WORK TASK :: Somewhere below are a line with "Where should I click to: Click the refresh" and a later line with "Execute the SQL script with lightning icon". Output exactly those lines and all lines between them.

┄┄┄┄┄┄┄┄┄┄┄┄┄┄┄┄┄┄┄┄

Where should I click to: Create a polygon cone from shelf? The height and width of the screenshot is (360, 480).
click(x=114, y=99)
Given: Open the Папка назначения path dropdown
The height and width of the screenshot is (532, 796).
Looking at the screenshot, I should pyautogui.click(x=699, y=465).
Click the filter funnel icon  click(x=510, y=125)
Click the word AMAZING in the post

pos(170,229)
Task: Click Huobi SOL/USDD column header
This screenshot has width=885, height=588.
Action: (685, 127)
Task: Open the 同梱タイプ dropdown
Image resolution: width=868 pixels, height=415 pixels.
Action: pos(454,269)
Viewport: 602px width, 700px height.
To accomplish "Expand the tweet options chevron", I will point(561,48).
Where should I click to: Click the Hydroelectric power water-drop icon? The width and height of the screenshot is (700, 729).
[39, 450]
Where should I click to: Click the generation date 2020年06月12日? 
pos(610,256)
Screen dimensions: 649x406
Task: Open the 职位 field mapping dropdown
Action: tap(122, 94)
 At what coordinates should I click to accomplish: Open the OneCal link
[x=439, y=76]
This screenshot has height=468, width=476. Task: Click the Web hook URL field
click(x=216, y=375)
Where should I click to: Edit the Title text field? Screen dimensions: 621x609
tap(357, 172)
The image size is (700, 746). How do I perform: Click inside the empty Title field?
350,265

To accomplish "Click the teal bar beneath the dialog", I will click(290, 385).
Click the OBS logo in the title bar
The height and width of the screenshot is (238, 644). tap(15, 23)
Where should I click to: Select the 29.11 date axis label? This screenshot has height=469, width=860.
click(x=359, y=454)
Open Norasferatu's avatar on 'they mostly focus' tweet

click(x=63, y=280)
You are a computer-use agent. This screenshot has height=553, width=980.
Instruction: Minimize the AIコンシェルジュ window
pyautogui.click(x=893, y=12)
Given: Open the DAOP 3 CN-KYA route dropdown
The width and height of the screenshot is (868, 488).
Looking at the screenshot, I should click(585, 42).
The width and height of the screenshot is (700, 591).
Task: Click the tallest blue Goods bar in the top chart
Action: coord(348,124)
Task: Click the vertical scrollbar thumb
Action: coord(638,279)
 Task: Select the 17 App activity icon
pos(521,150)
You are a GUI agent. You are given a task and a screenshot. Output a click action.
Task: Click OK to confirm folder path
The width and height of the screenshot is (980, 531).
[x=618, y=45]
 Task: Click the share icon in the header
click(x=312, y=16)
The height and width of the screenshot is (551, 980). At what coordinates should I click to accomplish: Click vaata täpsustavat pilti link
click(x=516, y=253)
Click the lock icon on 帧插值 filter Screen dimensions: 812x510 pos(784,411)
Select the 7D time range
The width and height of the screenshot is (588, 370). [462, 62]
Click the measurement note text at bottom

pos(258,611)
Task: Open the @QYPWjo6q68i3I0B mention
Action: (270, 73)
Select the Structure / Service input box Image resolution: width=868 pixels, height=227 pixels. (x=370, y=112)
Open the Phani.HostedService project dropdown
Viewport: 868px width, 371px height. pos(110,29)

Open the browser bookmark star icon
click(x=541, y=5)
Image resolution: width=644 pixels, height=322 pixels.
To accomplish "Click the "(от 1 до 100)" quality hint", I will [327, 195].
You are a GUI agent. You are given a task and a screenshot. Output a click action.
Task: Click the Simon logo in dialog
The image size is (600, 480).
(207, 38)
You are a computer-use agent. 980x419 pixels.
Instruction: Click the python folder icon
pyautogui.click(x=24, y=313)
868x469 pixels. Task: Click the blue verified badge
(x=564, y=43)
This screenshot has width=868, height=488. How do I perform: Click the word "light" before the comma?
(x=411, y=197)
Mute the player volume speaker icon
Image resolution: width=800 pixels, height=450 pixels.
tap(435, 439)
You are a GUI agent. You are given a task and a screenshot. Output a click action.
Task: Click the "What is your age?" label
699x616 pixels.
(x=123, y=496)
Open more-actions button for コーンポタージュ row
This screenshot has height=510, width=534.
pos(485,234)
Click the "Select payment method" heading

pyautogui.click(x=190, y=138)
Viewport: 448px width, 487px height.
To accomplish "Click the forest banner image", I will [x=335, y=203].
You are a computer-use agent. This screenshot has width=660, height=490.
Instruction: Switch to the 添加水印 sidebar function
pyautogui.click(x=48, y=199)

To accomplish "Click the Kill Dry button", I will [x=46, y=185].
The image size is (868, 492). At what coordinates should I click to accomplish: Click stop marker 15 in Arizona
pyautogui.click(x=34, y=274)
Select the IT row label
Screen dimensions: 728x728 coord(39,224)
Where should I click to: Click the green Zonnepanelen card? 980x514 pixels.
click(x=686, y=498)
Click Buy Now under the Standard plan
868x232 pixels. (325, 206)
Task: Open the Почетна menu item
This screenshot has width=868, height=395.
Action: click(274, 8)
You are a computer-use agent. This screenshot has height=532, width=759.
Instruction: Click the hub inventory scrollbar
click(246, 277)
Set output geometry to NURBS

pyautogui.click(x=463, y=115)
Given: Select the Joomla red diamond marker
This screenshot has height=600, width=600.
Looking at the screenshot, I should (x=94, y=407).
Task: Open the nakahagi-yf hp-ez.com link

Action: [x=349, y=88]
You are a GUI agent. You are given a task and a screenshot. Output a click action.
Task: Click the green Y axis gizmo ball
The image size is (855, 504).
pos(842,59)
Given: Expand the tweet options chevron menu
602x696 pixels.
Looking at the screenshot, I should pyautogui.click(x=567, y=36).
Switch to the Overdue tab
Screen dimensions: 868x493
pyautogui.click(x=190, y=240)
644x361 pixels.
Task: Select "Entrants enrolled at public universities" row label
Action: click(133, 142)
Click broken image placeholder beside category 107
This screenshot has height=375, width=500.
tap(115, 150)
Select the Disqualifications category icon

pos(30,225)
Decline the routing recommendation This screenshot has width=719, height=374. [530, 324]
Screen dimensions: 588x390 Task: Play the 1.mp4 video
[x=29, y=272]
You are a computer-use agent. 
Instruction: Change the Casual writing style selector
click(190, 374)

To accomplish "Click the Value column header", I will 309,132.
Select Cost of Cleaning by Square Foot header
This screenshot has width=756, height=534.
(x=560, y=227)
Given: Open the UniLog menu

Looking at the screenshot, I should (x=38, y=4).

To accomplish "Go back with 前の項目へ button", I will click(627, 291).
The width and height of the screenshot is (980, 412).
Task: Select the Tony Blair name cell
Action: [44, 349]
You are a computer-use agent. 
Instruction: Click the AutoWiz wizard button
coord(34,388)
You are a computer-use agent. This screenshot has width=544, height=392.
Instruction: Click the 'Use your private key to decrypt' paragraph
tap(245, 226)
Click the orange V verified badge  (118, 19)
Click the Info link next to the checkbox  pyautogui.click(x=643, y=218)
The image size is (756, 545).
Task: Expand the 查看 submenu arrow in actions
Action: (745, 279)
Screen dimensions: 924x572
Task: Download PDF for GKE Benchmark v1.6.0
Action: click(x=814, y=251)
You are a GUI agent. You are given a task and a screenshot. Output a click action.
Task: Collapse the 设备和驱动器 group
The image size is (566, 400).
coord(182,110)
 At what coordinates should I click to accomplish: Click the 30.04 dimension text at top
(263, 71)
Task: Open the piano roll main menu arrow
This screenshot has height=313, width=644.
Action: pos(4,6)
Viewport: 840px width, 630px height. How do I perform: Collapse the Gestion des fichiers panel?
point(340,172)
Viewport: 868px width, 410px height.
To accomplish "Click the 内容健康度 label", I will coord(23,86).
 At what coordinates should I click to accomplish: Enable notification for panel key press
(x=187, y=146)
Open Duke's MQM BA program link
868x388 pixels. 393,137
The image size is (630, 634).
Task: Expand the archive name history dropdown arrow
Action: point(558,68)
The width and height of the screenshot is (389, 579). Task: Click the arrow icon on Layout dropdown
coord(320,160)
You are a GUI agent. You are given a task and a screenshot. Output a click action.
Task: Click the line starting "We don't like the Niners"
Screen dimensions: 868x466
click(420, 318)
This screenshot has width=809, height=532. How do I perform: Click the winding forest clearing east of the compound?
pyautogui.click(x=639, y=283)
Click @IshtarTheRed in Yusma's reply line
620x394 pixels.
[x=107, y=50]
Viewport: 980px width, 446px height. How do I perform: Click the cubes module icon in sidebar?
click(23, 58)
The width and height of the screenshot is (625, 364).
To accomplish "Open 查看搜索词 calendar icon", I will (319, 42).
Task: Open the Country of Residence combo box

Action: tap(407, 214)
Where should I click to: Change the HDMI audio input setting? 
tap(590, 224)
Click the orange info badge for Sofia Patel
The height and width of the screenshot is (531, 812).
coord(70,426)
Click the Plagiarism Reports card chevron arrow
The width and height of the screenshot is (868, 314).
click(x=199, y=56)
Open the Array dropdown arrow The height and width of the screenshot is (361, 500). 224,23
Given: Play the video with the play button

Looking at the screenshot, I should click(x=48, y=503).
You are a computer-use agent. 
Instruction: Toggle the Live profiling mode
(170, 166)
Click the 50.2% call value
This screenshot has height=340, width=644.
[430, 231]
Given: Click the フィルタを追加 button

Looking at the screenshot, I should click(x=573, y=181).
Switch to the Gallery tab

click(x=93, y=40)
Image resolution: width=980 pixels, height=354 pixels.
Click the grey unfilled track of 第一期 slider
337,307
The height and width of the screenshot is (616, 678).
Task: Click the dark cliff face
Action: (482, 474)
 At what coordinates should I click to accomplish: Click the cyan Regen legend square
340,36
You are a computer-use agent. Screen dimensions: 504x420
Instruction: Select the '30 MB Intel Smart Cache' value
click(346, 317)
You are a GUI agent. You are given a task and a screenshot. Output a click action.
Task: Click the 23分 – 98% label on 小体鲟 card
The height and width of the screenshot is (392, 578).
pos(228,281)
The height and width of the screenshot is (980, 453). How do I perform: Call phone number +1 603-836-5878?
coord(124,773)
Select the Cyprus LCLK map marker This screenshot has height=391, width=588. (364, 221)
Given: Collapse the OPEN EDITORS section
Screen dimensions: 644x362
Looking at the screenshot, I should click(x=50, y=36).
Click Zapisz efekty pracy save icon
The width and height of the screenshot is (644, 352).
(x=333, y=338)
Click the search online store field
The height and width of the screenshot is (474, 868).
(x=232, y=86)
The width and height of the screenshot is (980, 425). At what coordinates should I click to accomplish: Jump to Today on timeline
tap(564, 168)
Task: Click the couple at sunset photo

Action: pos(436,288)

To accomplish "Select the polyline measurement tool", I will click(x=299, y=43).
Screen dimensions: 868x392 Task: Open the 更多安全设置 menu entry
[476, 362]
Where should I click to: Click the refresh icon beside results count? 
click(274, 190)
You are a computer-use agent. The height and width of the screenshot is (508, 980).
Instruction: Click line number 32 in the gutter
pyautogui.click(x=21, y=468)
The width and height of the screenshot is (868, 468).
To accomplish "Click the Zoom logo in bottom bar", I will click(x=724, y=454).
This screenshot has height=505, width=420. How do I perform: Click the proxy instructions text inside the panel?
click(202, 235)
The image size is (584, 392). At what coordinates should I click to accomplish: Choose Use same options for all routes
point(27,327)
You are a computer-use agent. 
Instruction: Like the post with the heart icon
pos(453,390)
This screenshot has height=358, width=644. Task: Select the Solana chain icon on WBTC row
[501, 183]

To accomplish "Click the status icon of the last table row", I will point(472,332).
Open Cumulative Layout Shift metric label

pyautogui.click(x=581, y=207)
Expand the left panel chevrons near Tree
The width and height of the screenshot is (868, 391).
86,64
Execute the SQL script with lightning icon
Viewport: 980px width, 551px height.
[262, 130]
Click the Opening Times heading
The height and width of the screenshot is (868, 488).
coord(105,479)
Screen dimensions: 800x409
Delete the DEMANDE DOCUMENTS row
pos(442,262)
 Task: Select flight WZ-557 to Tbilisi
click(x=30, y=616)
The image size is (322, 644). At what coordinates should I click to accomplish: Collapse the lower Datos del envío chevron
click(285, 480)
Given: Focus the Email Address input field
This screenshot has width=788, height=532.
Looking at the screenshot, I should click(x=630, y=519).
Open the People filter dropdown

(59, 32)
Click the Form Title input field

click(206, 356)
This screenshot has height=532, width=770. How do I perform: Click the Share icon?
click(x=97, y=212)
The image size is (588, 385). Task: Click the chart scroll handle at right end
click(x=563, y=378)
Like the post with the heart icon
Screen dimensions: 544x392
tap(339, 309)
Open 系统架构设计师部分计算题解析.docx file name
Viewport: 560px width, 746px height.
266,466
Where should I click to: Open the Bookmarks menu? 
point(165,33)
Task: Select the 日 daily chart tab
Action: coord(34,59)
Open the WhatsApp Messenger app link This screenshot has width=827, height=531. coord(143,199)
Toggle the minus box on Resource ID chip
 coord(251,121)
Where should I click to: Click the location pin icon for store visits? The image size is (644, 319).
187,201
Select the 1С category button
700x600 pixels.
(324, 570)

┄┄┄┄┄┄┄┄┄┄┄┄┄┄┄┄┄┄┄┄

YOUR RESPONSE ::
Where should I click to: Click the refresh icon beside results count? 
click(274, 190)
You are a computer-use agent. The height and width of the screenshot is (508, 980).
Instruction: Click line number 32 in the gutter
pyautogui.click(x=21, y=468)
The width and height of the screenshot is (868, 468).
To accomplish "Click the Zoom logo in bottom bar", I will click(x=724, y=454).
This screenshot has height=505, width=420. How do I perform: Click the proxy instructions text inside the panel?
click(202, 235)
The image size is (584, 392). At what coordinates should I click to accomplish: Choose Use same options for all routes
point(27,327)
You are a computer-use agent. 
Instruction: Like the post with the heart icon
pos(453,390)
This screenshot has height=358, width=644. Task: Select the Solana chain icon on WBTC row
[501, 183]

To accomplish "Click the status icon of the last table row", I will point(472,332).
Open Cumulative Layout Shift metric label

pyautogui.click(x=581, y=207)
Expand the left panel chevrons near Tree
The width and height of the screenshot is (868, 391).
86,64
Execute the SQL script with lightning icon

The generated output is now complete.